[Collected data]

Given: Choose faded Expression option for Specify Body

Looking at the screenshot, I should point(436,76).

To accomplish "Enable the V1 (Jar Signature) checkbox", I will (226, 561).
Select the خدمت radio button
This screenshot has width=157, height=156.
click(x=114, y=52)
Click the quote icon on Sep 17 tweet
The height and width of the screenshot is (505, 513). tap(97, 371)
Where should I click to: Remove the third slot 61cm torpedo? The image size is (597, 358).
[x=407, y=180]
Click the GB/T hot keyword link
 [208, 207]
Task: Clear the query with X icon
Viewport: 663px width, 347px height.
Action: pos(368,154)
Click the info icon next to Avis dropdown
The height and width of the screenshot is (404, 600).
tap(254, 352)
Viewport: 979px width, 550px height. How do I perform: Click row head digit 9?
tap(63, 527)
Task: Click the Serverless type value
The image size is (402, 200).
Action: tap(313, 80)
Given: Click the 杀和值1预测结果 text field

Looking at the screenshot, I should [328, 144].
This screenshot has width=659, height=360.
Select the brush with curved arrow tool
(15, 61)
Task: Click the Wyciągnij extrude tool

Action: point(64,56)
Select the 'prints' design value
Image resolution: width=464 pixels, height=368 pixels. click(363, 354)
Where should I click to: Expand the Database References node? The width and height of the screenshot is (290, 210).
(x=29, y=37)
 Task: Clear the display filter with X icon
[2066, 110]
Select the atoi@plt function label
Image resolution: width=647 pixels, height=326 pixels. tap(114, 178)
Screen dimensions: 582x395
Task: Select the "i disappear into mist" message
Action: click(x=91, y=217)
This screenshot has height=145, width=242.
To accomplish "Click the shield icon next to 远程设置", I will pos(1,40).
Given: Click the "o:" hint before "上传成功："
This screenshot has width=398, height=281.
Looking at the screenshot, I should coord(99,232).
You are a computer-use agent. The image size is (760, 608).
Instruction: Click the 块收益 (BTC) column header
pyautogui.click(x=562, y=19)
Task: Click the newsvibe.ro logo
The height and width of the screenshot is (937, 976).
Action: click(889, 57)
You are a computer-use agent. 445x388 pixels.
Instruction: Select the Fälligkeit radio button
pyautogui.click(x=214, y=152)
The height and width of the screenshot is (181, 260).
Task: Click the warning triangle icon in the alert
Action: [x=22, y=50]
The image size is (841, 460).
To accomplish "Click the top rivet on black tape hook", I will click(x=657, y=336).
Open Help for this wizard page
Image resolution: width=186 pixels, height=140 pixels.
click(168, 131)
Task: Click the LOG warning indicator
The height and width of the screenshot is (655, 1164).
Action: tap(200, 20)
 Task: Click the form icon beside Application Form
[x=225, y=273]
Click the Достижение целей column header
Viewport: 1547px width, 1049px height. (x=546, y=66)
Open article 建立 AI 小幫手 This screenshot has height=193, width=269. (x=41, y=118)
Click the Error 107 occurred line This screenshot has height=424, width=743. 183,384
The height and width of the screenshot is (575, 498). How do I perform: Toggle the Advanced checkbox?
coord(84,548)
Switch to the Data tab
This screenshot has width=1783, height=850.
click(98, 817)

◆ **What you will do**
Could you write out all the records exactly, please?

◆ **Written response**
Given: Choose faded Expression option for Specify Body

Looking at the screenshot, I should point(436,76).

To accomplish "Enable the V1 (Jar Signature) checkbox", I will (226, 561).
Select the خدمت radio button
This screenshot has width=157, height=156.
click(x=114, y=52)
Click the quote icon on Sep 17 tweet
The height and width of the screenshot is (505, 513). tap(97, 371)
Where should I click to: Remove the third slot 61cm torpedo? The image size is (597, 358).
[x=407, y=180]
Click the GB/T hot keyword link
 [208, 207]
Task: Clear the query with X icon
Viewport: 663px width, 347px height.
Action: pos(368,154)
Click the info icon next to Avis dropdown
The height and width of the screenshot is (404, 600).
tap(254, 352)
Viewport: 979px width, 550px height. How do I perform: Click row head digit 9?
tap(63, 527)
Task: Click the Serverless type value
The image size is (402, 200).
Action: tap(313, 80)
Given: Click the 杀和值1预测结果 text field

Looking at the screenshot, I should [328, 144].
This screenshot has width=659, height=360.
Select the brush with curved arrow tool
(15, 61)
Task: Click the Wyciągnij extrude tool

Action: point(64,56)
Select the 'prints' design value
Image resolution: width=464 pixels, height=368 pixels. click(363, 354)
Where should I click to: Expand the Database References node? The width and height of the screenshot is (290, 210).
(x=29, y=37)
 Task: Clear the display filter with X icon
[2066, 110]
Select the atoi@plt function label
Image resolution: width=647 pixels, height=326 pixels. tap(114, 178)
Screen dimensions: 582x395
Task: Select the "i disappear into mist" message
Action: click(x=91, y=217)
This screenshot has height=145, width=242.
To accomplish "Click the shield icon next to 远程设置", I will pos(1,40).
Given: Click the "o:" hint before "上传成功："
This screenshot has width=398, height=281.
Looking at the screenshot, I should coord(99,232).
You are a computer-use agent. The image size is (760, 608).
Instruction: Click the 块收益 (BTC) column header
pyautogui.click(x=562, y=19)
Task: Click the newsvibe.ro logo
The height and width of the screenshot is (937, 976).
Action: click(889, 57)
You are a computer-use agent. 445x388 pixels.
Instruction: Select the Fälligkeit radio button
pyautogui.click(x=214, y=152)
The height and width of the screenshot is (181, 260).
Task: Click the warning triangle icon in the alert
Action: [x=22, y=50]
The image size is (841, 460).
To accomplish "Click the top rivet on black tape hook", I will click(x=657, y=336).
Open Help for this wizard page
Image resolution: width=186 pixels, height=140 pixels.
click(168, 131)
Task: Click the LOG warning indicator
The height and width of the screenshot is (655, 1164).
Action: tap(200, 20)
 Task: Click the form icon beside Application Form
[x=225, y=273]
Click the Достижение целей column header
Viewport: 1547px width, 1049px height. (x=546, y=66)
Open article 建立 AI 小幫手 This screenshot has height=193, width=269. (x=41, y=118)
Click the Error 107 occurred line This screenshot has height=424, width=743. 183,384
The height and width of the screenshot is (575, 498). How do I perform: Toggle the Advanced checkbox?
coord(84,548)
Switch to the Data tab
This screenshot has width=1783, height=850.
click(98, 817)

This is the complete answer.